The National Institute of General Medical Sciences (NIGMS) has awarded Munir Akkaya, MD, DPhil, $1.8 million to understand the factors that regulate cell fate.
An internal medicine researcher and a member of the Division of Rheumatology and Immunology at The Ohio State University College of Medicine, Dr. Akkaya studies B cell biology. The NIGMS grant is a Maximizing Investigators’ Research Award R35 grant that will fund the Akkaya lab’s work for the next five years. The goal of the R35 grant is to give researchers stability and flexibility that enhance their scientific productivity and the chances for important breakthroughs.
Dr. Akkaya wants to understand the cellular processes that activate cells.
Uncovering what happens inside the ‘black box’
An antigen, bacteria or some microbial stimulus from an ongoing infection can elicit a B cell response.
Such stimuli can wake up an immune cell but won’t cause a full-body immune response.
“The body uses checks and balances to make sure the response is appropriate for the stimulus and not geared toward self-destruction or self-harm,” Dr. Akkaya says.
Other stimulations may also come into play. Somehow, the body decides whether to launch an immune response, to ignore the stimulus or to destroy the cell that has become activated.
“I want to understand the machinery inside the cell,” Dr. Akkaya says.

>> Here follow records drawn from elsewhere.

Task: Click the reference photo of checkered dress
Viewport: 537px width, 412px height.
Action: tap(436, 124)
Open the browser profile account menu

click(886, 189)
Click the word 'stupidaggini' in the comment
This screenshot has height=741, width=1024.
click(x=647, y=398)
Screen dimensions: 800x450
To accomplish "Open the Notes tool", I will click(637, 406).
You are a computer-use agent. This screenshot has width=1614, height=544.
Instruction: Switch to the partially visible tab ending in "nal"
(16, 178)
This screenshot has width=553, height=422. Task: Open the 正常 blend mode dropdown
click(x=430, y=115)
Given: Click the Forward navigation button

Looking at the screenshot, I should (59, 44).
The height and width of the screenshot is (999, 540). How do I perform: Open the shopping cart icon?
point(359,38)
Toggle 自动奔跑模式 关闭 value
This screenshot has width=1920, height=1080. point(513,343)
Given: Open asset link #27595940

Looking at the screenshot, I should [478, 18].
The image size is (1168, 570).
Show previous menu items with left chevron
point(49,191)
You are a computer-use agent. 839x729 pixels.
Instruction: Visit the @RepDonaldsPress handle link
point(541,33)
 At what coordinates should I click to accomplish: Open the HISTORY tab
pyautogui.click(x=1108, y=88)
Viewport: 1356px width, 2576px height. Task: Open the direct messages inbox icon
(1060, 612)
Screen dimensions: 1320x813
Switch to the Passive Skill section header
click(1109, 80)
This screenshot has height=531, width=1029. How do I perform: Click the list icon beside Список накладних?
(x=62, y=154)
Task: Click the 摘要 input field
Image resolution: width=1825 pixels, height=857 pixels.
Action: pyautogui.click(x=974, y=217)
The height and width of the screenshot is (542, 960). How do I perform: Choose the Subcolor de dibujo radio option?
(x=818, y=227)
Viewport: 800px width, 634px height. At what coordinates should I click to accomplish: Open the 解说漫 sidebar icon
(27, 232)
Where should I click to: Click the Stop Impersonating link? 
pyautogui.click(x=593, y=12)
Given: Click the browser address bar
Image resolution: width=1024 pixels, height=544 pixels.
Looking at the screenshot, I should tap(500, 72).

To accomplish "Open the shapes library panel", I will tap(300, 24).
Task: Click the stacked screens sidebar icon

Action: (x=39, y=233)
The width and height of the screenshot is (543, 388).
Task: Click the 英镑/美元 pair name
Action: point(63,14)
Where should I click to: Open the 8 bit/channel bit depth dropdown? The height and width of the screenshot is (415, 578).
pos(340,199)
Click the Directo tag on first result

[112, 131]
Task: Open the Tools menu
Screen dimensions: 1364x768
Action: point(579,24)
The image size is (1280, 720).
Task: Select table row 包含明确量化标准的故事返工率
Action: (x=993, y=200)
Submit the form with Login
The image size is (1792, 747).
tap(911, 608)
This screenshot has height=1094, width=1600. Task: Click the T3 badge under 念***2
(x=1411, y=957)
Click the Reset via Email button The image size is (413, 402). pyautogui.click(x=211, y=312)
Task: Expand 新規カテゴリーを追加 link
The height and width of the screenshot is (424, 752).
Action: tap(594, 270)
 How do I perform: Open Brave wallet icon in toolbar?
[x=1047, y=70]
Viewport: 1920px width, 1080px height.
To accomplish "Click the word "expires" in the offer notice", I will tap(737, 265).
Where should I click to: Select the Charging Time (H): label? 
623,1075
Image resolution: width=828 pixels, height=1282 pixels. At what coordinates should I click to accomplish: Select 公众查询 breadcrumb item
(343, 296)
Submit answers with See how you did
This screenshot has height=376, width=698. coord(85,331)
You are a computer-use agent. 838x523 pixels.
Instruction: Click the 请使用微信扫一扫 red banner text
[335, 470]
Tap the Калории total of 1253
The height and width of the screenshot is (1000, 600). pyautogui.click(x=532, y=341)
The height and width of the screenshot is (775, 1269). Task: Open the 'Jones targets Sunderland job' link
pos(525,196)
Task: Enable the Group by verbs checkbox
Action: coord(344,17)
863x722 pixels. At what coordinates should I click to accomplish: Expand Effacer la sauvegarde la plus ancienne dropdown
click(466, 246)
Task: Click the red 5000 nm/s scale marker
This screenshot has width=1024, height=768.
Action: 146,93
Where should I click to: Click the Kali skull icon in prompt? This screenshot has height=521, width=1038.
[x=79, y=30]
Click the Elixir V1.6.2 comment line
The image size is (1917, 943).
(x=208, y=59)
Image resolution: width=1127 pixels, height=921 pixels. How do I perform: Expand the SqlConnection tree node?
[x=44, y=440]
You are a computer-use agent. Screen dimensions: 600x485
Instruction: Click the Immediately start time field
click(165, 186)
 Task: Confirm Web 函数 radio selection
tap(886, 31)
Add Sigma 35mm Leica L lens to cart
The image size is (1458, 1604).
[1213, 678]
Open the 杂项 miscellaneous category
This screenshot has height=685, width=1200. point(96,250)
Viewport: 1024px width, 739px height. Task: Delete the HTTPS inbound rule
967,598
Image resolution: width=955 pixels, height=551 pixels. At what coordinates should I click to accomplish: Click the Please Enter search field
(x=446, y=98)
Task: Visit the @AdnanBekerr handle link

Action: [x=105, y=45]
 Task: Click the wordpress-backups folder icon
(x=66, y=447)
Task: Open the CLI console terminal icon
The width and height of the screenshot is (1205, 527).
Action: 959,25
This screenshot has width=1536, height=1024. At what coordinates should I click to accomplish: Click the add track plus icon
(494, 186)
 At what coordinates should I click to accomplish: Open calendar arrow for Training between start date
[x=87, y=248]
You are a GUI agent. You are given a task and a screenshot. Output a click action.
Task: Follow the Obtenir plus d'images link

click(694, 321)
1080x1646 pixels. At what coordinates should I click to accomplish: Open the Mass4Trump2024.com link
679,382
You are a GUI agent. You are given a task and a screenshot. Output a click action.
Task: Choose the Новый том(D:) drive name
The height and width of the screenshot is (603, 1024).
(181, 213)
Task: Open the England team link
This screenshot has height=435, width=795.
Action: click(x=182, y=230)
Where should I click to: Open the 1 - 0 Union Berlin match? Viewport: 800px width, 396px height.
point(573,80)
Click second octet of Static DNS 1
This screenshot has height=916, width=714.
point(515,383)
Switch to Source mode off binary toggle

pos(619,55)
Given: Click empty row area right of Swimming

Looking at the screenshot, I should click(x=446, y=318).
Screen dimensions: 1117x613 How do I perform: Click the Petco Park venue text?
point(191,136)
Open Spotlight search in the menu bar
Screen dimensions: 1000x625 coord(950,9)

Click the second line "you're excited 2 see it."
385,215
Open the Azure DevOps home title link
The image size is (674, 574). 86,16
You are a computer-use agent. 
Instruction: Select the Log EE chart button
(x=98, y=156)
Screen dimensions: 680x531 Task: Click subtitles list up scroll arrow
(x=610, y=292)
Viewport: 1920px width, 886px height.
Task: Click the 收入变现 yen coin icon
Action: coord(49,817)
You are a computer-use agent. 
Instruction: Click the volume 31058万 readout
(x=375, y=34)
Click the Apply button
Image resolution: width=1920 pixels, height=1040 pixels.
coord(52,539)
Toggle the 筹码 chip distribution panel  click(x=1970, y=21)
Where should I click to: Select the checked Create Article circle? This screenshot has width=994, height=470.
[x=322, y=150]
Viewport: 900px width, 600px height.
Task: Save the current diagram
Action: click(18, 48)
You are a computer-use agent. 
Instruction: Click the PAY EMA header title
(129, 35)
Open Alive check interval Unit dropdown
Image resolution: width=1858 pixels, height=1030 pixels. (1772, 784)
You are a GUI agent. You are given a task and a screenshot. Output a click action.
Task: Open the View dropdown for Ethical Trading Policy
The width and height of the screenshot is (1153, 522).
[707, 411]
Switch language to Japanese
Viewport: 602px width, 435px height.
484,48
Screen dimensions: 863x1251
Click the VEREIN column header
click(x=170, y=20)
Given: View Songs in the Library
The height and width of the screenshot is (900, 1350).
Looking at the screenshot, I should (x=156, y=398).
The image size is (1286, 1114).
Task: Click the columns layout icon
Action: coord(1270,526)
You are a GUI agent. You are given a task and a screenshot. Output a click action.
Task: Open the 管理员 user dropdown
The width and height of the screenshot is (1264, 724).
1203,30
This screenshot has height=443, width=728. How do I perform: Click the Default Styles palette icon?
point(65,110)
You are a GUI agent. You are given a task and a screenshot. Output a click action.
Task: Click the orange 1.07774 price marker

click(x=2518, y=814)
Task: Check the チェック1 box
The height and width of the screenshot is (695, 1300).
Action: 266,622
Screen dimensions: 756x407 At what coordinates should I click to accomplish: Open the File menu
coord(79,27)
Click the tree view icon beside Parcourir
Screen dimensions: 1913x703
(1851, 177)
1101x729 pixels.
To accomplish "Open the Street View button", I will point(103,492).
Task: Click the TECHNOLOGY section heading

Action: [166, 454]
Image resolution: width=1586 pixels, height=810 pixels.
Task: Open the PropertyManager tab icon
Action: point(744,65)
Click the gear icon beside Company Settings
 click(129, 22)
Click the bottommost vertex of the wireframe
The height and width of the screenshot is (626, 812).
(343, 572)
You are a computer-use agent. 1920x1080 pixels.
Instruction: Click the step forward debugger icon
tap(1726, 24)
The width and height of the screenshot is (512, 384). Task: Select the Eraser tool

When stimuli encounter a cell, they trigger some sort of signaling followed by a chain of ion transfers. Dr. Akkaya describes it this way: At the end of the signaling pathway is a black box. All the stimuli go into the black box and a result comes out. That result is the fate decision.
His research is all about understanding how a cell makes the decision to survive or die.
Identifying the molecular mechanics at play
“We believe that if we figure out the pattern that controls this system, we may have a better understanding of how autoimmune conditions work,” Dr. Akkaya says.
To find answers, Dr. Akkaya and his team will first work to understand how the cell fate process occurs in a normal healthy cell. Then researchers can relate their findings to autoimmune disease conditions to see if it provides a clearer view of the biological processes at work.
Identifying the molecular mechanisms responsible for these changes can be a stepping stone toward developing therapies that target specific parts of the cell fate pathway that are malfunctioning.
Benefits of a collaborative environment
As the Akkaya lab begins its work on this project, it does have a bit of a head start. The team has completed preliminary studies that show some of the pathways that turn on when stimuli are present.
The major goal of the R35 NIGMS grant is to gain an understanding of what makes the cells behave as they should or exaggerates their behavior in some way.
Once that goal is achieved, the lab will focus on testing disease models for the signaling pathways with in vivo animal models. Ultimately, they hope to advance organism studies to comparative studies in human tissue.
Being part of The Ohio State University Wexner Medical Center provides benefits for his work, Dr. Akkaya says. The collaborative environment and access to many biobanks provide the opportunity for Dr. Akkaya to extend his work to clinical and translational settings.
“It is a big advantage,” Dr. Akkaya says. “We come together on multiple occasions to meet and work together on different endeavors.”
Many options for ongoing studies
The team-based culture inspires Dr. Akkaya to plan to expand his project into studies focused on oncology. In the future, he hopes to have the chance to see if his basic ideas apply to cell fate pathways in patients with leukemia.
The NIGMS grant is renewable after five years, based on progress made and new questions that need to be answered.
“I think if we find a target and what is responsible for the changes we see and the different outcomes we observe, we will have more work to do,” Dr. Akkaya says.
One possible research topic could be exploring why some B cells remain in limbo. This is a gray area that scientists don’t yet understand. Some B cells may stay alive after activation, but in a less functional way.
These cells could be responsible for some type of immune activity, or the body may retain them for some nonfunctional purpose.